For details on the winning entry as well as other excellent entries that received Honorable Mention, please see below. Instructors are welcome to use or adapt these teaching ideas for their own classes, provided the use is noncommercial and appropriate credit is given to the individuals below. To see other award-winning entries, please use the pulldown menu below.
To (a) teach students about psychological and cultural responses to disasters and traumatic events, and (b) allow students to apply theory and research findings by developing exhibits for an educational museum
On December 26, 2004, a devastating tsunami struck 12 counties bordering the Indian Ocean. More than 250,000 people lost their lives and 2.3 million were left homeless. To learn about psychological and cultural responses to disasters and see how research can be used to promote mental health, U.S. university students helped create the International Tsunami Museum in Khao Lak, Thailand. Through this activity, students not only studied trauma and recovery in a meaningful context but were able to contribute directly to communities in need. For example, donations from the museum have helped provide drinking water, food, and school supplies for Thai children. More generally, this project shows how an action teaching assignment can help students learn about psychology while they support and educate local communities.

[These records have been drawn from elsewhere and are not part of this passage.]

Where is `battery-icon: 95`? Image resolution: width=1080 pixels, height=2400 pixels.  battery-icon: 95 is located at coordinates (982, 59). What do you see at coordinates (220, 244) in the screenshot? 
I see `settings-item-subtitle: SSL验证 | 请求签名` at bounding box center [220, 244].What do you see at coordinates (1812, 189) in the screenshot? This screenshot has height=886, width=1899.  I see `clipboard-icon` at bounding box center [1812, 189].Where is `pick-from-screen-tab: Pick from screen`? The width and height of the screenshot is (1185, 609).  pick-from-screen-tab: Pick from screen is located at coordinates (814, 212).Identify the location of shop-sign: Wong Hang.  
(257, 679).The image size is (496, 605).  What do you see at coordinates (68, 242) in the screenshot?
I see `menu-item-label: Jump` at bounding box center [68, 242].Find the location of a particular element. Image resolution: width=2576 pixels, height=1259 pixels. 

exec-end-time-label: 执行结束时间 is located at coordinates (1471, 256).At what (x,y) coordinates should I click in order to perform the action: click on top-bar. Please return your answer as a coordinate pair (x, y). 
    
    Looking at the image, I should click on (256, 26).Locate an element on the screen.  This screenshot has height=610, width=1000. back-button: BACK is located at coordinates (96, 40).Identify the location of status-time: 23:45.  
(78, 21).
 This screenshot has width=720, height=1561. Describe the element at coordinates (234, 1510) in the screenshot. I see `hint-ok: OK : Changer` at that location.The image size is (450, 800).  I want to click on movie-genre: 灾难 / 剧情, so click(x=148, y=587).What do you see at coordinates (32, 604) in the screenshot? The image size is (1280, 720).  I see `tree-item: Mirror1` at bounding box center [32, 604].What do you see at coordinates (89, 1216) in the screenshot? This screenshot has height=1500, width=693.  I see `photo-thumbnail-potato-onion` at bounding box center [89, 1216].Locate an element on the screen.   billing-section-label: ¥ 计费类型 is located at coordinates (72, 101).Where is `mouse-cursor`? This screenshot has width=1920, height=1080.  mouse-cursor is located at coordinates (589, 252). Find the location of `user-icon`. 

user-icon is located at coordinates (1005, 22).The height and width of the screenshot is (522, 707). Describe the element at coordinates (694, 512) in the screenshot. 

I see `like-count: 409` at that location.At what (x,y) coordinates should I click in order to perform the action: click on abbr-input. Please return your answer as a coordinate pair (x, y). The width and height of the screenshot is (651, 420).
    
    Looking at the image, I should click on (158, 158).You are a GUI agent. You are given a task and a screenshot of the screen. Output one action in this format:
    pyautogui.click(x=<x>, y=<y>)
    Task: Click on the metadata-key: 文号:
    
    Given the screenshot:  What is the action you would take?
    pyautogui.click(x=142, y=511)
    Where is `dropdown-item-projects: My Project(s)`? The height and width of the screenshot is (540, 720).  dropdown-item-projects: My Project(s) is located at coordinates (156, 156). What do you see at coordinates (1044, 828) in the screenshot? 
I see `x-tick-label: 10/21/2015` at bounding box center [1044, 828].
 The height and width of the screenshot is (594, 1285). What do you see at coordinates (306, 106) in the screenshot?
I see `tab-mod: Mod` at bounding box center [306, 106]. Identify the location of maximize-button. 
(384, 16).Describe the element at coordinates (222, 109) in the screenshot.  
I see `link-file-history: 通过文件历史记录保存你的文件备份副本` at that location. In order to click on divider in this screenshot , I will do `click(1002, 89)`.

To teach students about different forms of diversity within and across groups, and how those forms of diversity intersect with each other
In this exercise, students spend a day either shadowing or role-playing a woman who is different from them in age, ability status, religion, race/ethnicity, sexual orientation, pregnancy, or motherhood. Students who conduct a shadow spend a full day with the woman they select, and students who conduct a role-play transform themselves into the woman they select (men are limited to conducting shadows, given the physical danger of men dressing as women). Next, students write a paper on what it was like to live as the person they chose. Finally, students give presentations about their experience, and the class discusses differences among groups of women, thereby challenging stereotypes of certain women as well as women in general.
To (1) teach college students about social-psychological dynamics involved in the Holocaust; (2) train college students to teach children how these dynamics operate in contemporary hate speech, hate crimes, and bullying; (3) illustrate the value of action teaching
In an interdisciplinary course "Perspectives of the Holocaust," college students learn about research on conformity, obedience, diffusion of responsibility, and other psychological factors involved in the Holocaust. After that, local middle school teachers visit the class and describe the challenges their children face from bullying and hate speech. Students are then invited to (a) develop presentations that use lessons from the Holocaust to teach children about prejudice and bullying, and (b) give these presentations to children at the middle school. Following this experience, students write about their work and present a summary to the class. Reactions to this activity have been overwhelmingly positive and suggest that it reduces bullying and leads to long-term learning about prejudice and the Holocaust.